LeahMedic Mind Tutor

14 February 2023

Hi, I am a mature student (28) and I have just graduated with a 1st class in Biomedical Science. My university (Plymouth) offers those that have received a 1st an interview for their 5 year med degree and the entrance exam requirement waivered. I have worked as a lab tech for 6 months, completed a medical volunteering project in Ghana for a month, and currently working as a health care assistant in a hospital ward. I wasn’t sure on my chances but since I could get an interview with my uni, I thought it would be worth a try and at least would provide experience for interviewing. I was then planning to apply this year for graduate entry programmes. I was pleasantly surprised when I received an offer from Plymouth! Now I am in the predicament of deciding whether to accept the offer knowing I would have to self fund for the tuition or reject the offer and take the risk of applying to 4 year programmes and hoping I get a high UCAT score, get an interview and get an offer.
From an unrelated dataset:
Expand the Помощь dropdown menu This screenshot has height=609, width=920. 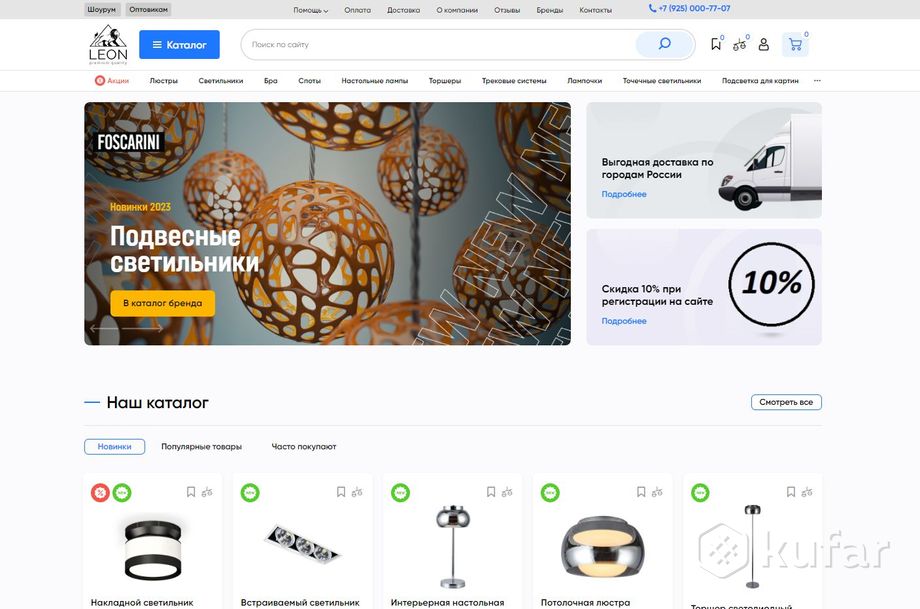pos(310,10)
I would reapply to Plymouth as a back up but I am not sure if universities would penalise me for rejecting an offer and reapplying. I have a baby on the way which is why I am trying to to find a way to have financial support for tuition which the 4 year programme offers. However, I am not sure if it too risky to reject a sure thing of studying medicine and potentially ending up with nothing. Any advise on this would be extremely appreciated.